Stated problem> In the part of the items below that opens with the line containing "Click the Atalanta club logo" and closes with the line containing "pos(255,754)", rename every "Instruction" to "Command". Give back only those lines, otherwise unchanged.

====== Data supplied

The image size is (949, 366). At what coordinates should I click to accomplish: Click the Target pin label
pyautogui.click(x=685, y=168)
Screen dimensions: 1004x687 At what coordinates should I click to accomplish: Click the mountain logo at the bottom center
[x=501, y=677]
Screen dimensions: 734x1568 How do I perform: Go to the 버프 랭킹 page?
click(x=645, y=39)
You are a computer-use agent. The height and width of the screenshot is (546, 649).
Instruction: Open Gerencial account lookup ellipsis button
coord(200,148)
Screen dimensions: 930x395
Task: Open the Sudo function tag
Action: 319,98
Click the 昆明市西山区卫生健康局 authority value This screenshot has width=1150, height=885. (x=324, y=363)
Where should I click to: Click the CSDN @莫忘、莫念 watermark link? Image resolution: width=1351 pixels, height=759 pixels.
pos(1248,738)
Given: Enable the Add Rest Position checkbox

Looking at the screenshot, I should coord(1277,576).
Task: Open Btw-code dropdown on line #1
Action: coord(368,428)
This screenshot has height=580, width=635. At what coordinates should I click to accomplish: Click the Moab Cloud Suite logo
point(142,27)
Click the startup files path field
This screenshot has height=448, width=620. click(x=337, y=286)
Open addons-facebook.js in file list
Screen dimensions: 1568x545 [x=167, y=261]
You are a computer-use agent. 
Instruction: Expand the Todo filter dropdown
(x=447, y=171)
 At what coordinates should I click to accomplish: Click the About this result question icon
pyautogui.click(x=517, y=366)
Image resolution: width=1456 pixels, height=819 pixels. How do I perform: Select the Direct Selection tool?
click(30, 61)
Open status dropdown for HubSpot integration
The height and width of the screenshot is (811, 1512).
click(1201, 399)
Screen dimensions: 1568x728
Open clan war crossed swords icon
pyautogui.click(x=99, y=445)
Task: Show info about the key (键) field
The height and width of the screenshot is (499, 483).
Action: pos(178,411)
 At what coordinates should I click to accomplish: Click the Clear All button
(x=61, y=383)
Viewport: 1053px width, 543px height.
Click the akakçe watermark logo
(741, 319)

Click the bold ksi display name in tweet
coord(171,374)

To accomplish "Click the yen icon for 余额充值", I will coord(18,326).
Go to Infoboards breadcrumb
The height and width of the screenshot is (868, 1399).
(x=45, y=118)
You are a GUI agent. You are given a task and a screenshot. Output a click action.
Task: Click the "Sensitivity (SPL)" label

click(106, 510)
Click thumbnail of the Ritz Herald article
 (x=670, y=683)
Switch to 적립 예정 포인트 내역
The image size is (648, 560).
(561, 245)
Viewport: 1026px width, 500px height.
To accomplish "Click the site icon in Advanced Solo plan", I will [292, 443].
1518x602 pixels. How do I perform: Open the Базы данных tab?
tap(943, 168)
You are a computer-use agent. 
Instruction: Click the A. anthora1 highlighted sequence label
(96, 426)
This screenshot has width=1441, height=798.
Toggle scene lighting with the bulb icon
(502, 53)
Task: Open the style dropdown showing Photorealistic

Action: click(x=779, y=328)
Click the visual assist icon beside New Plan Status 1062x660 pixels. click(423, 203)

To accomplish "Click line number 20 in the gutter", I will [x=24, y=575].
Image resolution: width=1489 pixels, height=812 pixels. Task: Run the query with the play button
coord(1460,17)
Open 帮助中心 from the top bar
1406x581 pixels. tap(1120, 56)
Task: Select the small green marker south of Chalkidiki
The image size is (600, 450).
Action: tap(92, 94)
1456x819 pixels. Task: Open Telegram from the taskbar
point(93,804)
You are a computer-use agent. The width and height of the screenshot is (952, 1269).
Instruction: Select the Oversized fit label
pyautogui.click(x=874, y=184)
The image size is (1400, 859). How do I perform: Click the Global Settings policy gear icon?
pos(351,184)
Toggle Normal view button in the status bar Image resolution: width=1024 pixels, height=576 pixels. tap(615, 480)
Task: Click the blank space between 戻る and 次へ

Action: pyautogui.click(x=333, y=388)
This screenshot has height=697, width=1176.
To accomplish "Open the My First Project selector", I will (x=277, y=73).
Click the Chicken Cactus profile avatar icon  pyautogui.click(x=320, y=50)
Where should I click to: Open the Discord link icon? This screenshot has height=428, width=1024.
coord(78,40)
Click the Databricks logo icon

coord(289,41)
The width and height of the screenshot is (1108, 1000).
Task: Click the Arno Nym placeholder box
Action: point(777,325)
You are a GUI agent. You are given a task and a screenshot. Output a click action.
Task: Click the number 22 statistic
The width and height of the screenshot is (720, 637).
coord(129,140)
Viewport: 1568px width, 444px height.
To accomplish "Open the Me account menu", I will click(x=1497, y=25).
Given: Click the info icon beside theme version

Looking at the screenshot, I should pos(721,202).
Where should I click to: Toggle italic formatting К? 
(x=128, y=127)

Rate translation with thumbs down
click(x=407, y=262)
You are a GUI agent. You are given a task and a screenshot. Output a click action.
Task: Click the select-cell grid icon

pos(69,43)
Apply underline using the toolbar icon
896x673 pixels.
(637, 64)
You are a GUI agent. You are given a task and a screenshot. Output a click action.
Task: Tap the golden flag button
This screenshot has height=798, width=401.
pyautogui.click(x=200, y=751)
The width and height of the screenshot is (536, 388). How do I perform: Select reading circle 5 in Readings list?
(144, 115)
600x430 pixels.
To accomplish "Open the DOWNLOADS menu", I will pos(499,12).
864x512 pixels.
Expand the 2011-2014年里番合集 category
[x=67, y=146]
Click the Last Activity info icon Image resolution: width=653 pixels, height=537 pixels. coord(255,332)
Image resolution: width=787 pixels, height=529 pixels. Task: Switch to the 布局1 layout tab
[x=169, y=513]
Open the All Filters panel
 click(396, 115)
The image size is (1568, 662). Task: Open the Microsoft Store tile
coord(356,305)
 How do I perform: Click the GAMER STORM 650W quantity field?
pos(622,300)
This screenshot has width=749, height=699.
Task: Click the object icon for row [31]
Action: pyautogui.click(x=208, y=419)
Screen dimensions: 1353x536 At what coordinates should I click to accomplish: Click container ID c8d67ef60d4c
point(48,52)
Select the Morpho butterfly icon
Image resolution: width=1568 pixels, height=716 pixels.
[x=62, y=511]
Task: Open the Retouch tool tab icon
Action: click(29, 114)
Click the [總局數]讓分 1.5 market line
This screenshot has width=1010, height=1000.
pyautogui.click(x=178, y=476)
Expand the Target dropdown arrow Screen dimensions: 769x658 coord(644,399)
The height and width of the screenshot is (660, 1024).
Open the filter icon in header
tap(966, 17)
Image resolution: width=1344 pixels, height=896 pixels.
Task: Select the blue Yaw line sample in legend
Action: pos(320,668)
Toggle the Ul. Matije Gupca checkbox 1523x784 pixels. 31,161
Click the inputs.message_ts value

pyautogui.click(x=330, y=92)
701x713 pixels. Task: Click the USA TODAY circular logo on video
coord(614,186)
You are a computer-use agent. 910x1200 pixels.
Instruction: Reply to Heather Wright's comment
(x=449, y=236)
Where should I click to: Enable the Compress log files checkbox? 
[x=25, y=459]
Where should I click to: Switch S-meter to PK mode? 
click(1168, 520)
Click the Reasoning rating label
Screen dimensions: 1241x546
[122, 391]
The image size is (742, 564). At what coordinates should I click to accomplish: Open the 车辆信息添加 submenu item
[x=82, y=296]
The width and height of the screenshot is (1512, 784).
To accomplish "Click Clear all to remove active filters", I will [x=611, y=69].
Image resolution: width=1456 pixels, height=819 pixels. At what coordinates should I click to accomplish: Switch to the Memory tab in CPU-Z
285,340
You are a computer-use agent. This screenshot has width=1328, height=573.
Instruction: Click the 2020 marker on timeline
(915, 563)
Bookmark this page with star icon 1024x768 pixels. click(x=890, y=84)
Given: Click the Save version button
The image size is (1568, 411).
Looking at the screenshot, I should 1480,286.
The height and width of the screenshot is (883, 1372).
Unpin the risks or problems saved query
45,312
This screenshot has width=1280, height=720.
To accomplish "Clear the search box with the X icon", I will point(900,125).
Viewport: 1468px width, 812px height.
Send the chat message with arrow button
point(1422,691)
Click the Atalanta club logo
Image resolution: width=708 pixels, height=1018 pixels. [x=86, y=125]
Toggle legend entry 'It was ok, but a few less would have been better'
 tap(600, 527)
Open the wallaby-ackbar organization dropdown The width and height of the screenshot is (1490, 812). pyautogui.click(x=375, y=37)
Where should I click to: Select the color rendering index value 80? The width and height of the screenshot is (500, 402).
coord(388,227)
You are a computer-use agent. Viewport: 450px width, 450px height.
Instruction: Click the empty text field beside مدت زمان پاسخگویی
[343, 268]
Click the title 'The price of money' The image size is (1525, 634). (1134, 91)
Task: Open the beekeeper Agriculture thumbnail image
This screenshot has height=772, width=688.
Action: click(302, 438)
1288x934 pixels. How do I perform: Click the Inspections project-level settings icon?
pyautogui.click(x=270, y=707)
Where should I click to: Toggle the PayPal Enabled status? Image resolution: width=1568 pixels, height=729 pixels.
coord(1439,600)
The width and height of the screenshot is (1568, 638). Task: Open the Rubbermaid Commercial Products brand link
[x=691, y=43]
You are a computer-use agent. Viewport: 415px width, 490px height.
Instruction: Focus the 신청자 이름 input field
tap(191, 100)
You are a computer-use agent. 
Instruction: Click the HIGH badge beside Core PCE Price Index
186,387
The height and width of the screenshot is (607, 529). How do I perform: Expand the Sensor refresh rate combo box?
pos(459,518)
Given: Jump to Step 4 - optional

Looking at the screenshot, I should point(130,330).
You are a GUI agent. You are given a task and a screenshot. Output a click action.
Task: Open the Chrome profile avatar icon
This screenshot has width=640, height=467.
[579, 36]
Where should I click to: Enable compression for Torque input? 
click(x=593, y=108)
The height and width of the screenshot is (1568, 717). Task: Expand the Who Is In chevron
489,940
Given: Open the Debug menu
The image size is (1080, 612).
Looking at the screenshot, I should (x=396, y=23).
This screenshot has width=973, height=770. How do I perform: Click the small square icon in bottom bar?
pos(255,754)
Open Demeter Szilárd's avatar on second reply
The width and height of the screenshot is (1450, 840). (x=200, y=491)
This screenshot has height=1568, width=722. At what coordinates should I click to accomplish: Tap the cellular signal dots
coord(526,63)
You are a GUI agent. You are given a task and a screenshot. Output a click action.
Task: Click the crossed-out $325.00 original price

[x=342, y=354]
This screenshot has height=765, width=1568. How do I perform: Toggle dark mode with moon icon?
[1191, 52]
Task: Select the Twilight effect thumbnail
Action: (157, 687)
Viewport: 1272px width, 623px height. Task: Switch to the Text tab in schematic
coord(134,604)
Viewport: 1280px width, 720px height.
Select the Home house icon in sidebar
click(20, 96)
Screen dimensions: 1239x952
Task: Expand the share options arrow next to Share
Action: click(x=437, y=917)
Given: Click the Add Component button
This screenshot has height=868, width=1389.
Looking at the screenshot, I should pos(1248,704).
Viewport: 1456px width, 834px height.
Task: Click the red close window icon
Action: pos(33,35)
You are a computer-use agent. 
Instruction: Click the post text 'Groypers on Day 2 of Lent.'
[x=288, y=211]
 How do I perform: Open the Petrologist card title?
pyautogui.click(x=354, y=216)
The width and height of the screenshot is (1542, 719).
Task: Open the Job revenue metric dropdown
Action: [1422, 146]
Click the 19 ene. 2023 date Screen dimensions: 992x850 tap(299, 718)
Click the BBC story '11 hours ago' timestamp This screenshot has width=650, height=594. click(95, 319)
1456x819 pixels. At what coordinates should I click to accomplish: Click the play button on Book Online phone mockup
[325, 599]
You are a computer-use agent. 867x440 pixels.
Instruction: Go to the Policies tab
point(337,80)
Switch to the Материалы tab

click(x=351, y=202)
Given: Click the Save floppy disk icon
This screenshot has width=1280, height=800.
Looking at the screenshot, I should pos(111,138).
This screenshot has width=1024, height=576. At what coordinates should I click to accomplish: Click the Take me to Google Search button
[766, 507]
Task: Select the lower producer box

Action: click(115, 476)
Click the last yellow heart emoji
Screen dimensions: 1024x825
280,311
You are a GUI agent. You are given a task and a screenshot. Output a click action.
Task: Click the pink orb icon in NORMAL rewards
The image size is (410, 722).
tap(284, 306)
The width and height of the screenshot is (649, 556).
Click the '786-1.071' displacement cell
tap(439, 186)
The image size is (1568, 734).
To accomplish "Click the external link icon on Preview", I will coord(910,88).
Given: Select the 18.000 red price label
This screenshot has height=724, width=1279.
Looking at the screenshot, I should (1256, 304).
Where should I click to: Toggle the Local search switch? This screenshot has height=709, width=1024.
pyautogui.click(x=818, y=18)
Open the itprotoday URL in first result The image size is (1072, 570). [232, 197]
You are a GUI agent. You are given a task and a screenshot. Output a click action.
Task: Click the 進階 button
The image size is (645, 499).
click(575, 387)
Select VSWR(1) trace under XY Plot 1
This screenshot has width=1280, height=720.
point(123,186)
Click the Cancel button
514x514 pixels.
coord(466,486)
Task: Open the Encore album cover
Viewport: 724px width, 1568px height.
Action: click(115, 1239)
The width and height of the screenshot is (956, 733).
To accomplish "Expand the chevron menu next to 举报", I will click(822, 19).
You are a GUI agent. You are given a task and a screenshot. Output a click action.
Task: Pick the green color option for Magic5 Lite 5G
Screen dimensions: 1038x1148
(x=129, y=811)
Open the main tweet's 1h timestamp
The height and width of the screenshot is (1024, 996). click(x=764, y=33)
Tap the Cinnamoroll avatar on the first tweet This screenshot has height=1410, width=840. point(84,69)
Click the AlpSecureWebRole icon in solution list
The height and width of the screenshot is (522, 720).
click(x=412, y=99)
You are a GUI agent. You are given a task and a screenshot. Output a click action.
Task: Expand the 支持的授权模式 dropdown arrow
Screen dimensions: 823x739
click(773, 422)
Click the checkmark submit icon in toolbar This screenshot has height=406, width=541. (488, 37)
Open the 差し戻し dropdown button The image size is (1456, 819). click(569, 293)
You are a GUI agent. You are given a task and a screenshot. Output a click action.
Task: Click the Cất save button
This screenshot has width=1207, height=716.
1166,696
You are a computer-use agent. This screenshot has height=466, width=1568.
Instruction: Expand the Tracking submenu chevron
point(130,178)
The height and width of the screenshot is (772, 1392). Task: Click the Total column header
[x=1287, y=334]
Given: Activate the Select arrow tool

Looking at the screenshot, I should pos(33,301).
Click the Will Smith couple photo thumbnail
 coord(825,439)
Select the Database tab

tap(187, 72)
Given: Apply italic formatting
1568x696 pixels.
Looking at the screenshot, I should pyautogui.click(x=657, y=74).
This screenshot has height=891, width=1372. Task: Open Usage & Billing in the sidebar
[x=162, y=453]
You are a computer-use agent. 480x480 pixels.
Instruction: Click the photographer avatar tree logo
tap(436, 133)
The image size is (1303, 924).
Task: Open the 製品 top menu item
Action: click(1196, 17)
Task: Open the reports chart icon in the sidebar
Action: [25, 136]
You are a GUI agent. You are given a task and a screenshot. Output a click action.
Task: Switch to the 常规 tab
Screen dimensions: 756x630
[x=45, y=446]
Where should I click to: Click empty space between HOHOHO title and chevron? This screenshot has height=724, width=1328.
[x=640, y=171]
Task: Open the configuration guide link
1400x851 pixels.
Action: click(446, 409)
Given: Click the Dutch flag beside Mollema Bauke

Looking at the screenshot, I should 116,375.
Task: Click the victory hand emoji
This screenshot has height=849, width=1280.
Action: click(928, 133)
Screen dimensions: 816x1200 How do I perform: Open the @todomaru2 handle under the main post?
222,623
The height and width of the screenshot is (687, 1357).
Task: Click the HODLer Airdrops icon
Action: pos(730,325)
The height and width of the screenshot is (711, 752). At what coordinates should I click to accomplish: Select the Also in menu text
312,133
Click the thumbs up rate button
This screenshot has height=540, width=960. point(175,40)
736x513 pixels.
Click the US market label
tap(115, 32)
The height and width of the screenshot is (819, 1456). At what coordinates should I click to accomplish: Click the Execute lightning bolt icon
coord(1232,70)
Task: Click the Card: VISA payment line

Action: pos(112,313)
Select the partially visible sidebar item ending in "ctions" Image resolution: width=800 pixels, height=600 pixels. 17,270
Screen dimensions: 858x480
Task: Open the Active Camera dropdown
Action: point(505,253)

============

Expected answer>
Click the Atalanta club logo
Image resolution: width=708 pixels, height=1018 pixels. [x=86, y=125]
Toggle legend entry 'It was ok, but a few less would have been better'
 tap(600, 527)
Open the wallaby-ackbar organization dropdown The width and height of the screenshot is (1490, 812). pyautogui.click(x=375, y=37)
Where should I click to: Select the color rendering index value 80? The width and height of the screenshot is (500, 402).
coord(388,227)
You are a computer-use agent. Viewport: 450px width, 450px height.
Command: Click the empty text field beside مدت زمان پاسخگویی
[343, 268]
Click the title 'The price of money' The image size is (1525, 634). (1134, 91)
Task: Open the beekeeper Agriculture thumbnail image
This screenshot has height=772, width=688.
Action: click(302, 438)
1288x934 pixels. How do I perform: Click the Inspections project-level settings icon?
pyautogui.click(x=270, y=707)
Where should I click to: Toggle the PayPal Enabled status? Image resolution: width=1568 pixels, height=729 pixels.
coord(1439,600)
The width and height of the screenshot is (1568, 638). Task: Open the Rubbermaid Commercial Products brand link
[x=691, y=43]
You are a computer-use agent. Viewport: 415px width, 490px height.
Command: Focus the 신청자 이름 input field
tap(191, 100)
You are a computer-use agent. 
Command: Click the HIGH badge beside Core PCE Price Index
186,387
The height and width of the screenshot is (607, 529). How do I perform: Expand the Sensor refresh rate combo box?
pos(459,518)
Given: Jump to Step 4 - optional

Looking at the screenshot, I should point(130,330).
You are a GUI agent. You are given a task and a screenshot. Output a click action.
Task: Open the Chrome profile avatar icon
This screenshot has width=640, height=467.
[579, 36]
Where should I click to: Enable compression for Torque input? 
click(x=593, y=108)
The height and width of the screenshot is (1568, 717). Task: Expand the Who Is In chevron
489,940
Given: Open the Debug menu
The image size is (1080, 612).
Looking at the screenshot, I should (x=396, y=23).
This screenshot has width=973, height=770. How do I perform: Click the small square icon in bottom bar?
pos(255,754)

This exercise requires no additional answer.